* BEGIN PAGE *

In [1]:
import nltk
from nltk.tokenize import word_tokenize
from nltk.corpus import stopwords
from nltk.stem import WordNetLemmatizer
import string
import os

# Download necessary NLTK data
nltk.download('punkt')
nltk.download('stopwords')
nltk.download('wordnet')

# Function for text preprocessing
def preprocess_text(text):
    # Tokenization
    tokens = word_tokenize(text)
    
    # Convert to lowercase
    tokens = [word.lower() for word in tokens]
    
    # Remove punctuation
    table = str.maketrans('', '', string.punctuation)
    stripped = [w.translate(table) for w in tokens]
    
    # Remove remaining tokens that are not alphabetic
    words = [word for word in stripped if word.isalpha()]
    
    # Remove stopwords
    stop_words = set(stopwords.words('english'))
    words = [word for word in words if word not in stop_words]
    
    # Lemmatization
    lemmatizer = WordNetLemmatizer()
    words = [lemmatizer.lemmatize(word) for word in words]
    
    # Join the words back into a string
    preprocessed_text = ' '.join(words)
    
    return preprocessed_text

# File paths
caption_file = r'C:\Users\gowsh\OneDrive\Desktop\Building AI Model\dataset\captions.txt'
output_file = r'C:\Users\gowsh\OneDrive\Desktop\Building AI Model\dataset\preprocessed_captions.txt'

# Check if the caption file exists
if not os.path.isfile(caption_file):
    print(f"Error: Caption file '{caption_file}' not found.")
else:
    # Read captions from the file
    with open(caption_file, 'r', encoding='utf-8') as file:
        captions = file.readlines()
    
    # Skip the header line and process each caption
    preprocessed_captions = []
    for caption in captions[1:]:  # Skip the header line
        # Split the line to get image ID and caption
        parts = caption.strip().split(',', 1)  # Split by the first comma
        if len(parts) != 2:
            print(f"Error: Invalid format in line: {caption.strip()}")
            continue
        
        img_id, caption_text = parts
        preprocessed_caption = preprocess_text(caption_text)
        preprocessed_captions.append((img_id, preprocessed_caption))
    
    # Save preprocessed captions to a new file
    with open(output_file, 'w', encoding='utf-8') as file:
        for img_id, preprocessed_caption in preprocessed_captions:
            file.write(f"{img_id},{preprocessed_caption}\n")

    print(f"preprocessed captions saved to '{output_file}' successfully.")

* END PAGE *
* BEGIN DATA BLOCK *

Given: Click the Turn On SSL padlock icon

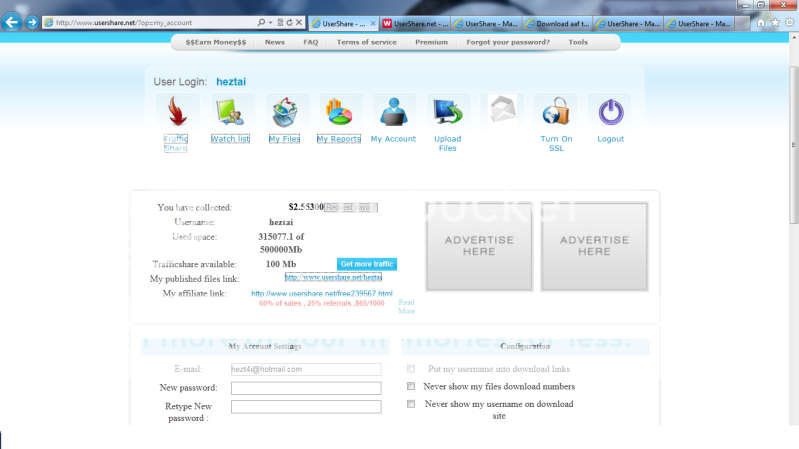Looking at the screenshot, I should (x=556, y=111).
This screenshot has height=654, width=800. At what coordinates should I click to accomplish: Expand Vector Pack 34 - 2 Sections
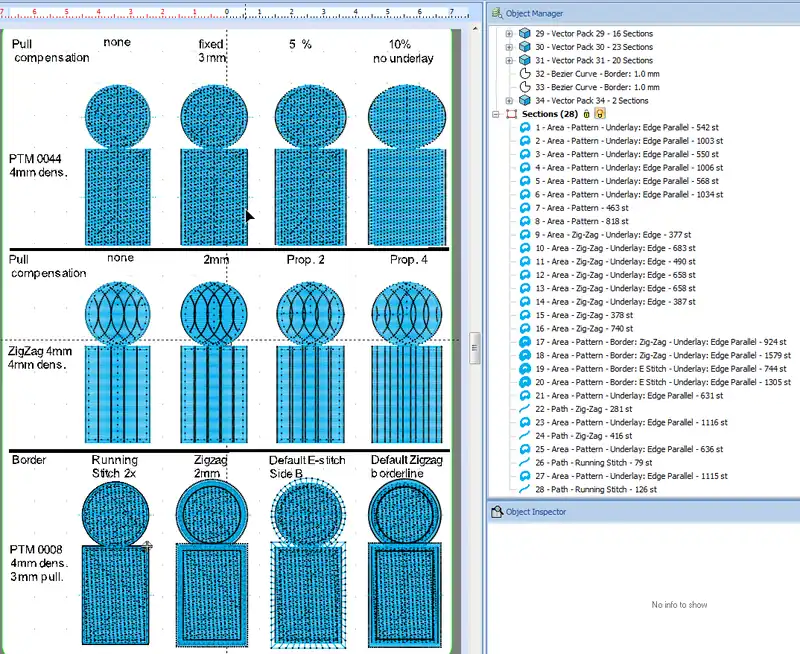click(x=509, y=101)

* END DATA BLOCK *

### TASK INSTRUCTIONS
Write what comes next in the Python caption-preprocessing notebook, starting after its final line.

### RESULT
    # Print a limited number of preprocessed captions for demonstration
    print("Sample of preprocessed captions:")
    for i in range(min(10, len(preprocessed_captions))):  # Print only the first 10 for demonstration
        img_id, preprocessed_caption = preprocessed_captions[i]
        print(f"Original Caption: {captions[i+1].strip()}")  # captions[i+1] because we skipped the header
        print(f"preprocessed Caption: {img_id}\t{preprocessed_caption}")
        print()


[nltk_data] Downloading package punkt to
[nltk_data]     C:\Users\gowsh\AppData\Roaming\nltk_data...
[nltk_data]   Package punkt is already up-to-date!
[nltk_data] Downloading package stopwords to
[nltk_data]     C:\Users\gowsh\AppData\Roaming\nltk_data...
[nltk_data]   Package stopwords is already up-to-date!
[nltk_data] Downloading package wordnet to
[nltk_data]     C:\Users\gowsh\AppData\Roaming\nltk_data...
[nltk_data]   Package wordnet is already up-to-date!


preprocessed captions saved to 'C:\Users\gowsh\OneDrive\Desktop\Building AI Model\dataset\preprocessed_captions.txt' successfully.
Sample of preprocessed captions:
Original Caption: 1000268201_693b08cb0e.jpg,A child in a pink dress is climbing up a set of stairs in an entry way .
preprocessed Caption: 1000268201_693b08cb0e.jpg	child pink dress climbing set stair entry way

Original Caption: 1000268201_693b08cb0e.jpg,A girl going into a wooden building .
preprocessed Caption: 1000268201_693b08cb0e.jpg	girl going wooden building

Original Caption: 1000268201_693b08cb0e.jpg,A little girl climbing into a wooden playhouse .
preprocessed Caption: 1000268201_693b08cb0e.jpg	little girl climbing wooden playhouse

Original Caption: 1000268201_693b08cb0e.jpg,A little girl climbing the stairs to her playhouse .
preprocessed Caption: 1000268201_693b08cb0e.jpg	little girl climbing stair playhouse

Original Caption: 1000268201_693b08cb0e.jpg,A little girl in a pink dress going into a wooden cabin .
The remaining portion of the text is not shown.